So, the Writers Conference at the University of Winchester is over for another year. I meet friends there on an annual basis and we can never believe (a) just how many years we've been attending and (b) that a whole year has rolled by since the last one.
This year's one went particularly well. My mini-course on Friday was totally enjoyable. I had a pretty large class of 22 but they were all lovely people and we had a happy positive, productive day together. When I set writing exercises I was so impressed by the quality of their offerings - and as an audience we found ourselves amused, chilled, thrilled by each other's stories, several of which, it seemed to me, had real potential. So thanks to the class for being people it was a joy to teach - and thanks also for the appreciative comments: it really matters to the teacher when there's positive feedback.
On Saturday I gave a lecture about how best to make the transition from short story writer to novelist - trying to squeeze that into an hour was the challenge!
The opening plenary Conference speech this year was given by Michael Morpurgo. He was an absolute joy - insightful, idealistic, acerbically critical of our educational system, anecdotal, wise and hilarious. I've been to see Philip Pullman several times in Oxford and there were similarities - not just that they're both excellent children's writers but that they have been teachers in the past. They both have a fantastic sense of timing and the ability to balance information and entertainment that a good teacher needs. They're both supremely confident and full of enthusiasm and verve.
The Conference as a whole was the usual frantic mix of beginner writers, experienced writers, speakers, agents, editors. Over the years I've seen its scope broaden enormously and the focus change: when I started, there was little emphasis on children's writing (it began to seem to me this year that everyone in the whole wide world wants to write a children's book!) and on the skills of editing and pitching your work - now these are given, quite rightly, enormous stress.
In addition, there are one-to-one appointments: fifteen minutes where you can pitch your work to an agent or editor (they're the ones with a haggard, persecuted look to them by the end of Saturday!).

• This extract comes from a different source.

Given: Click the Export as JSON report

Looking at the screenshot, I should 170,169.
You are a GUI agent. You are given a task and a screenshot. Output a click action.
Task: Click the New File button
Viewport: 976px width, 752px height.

Your dream may come true: the agent may like your work, ask to see more, even take you on. At the Conference dinner on Saturday, the writer Lola Jaye, vibrantly full of enthusiasm and disarming verve, described how she was taken on by agent Judith Murdoch at the Conference - she is now published by HarperCollins and is as happy as a clam. Even if an agent or editor isn't blown away by your work, they will say why - and this is so helpful, if you are prepared to listen to advice and work on improving your writing. Most delegates are delighted to get any feedback - and indeed one of the major functions of the conference is to give writers a sense that they are not alone. There is camaraderie and mutual support available - along with a lot of laughs - and delegates value this very highly indeed.
As for me, I came home with a vile sore throat and spent Sunday afternoon and a fair chunk of yesterday lethargic and unable to engage with things - but now I have to rev up again, as my summer school here in Oxford will start on Saturday - and that also is very INTENSE!
Welcome, by the way, to any new readers who've come to Literascribe because of the Conference: I hope you enjoyed yourselves, I wish you luck with your writing - and I welcome comments on this blog!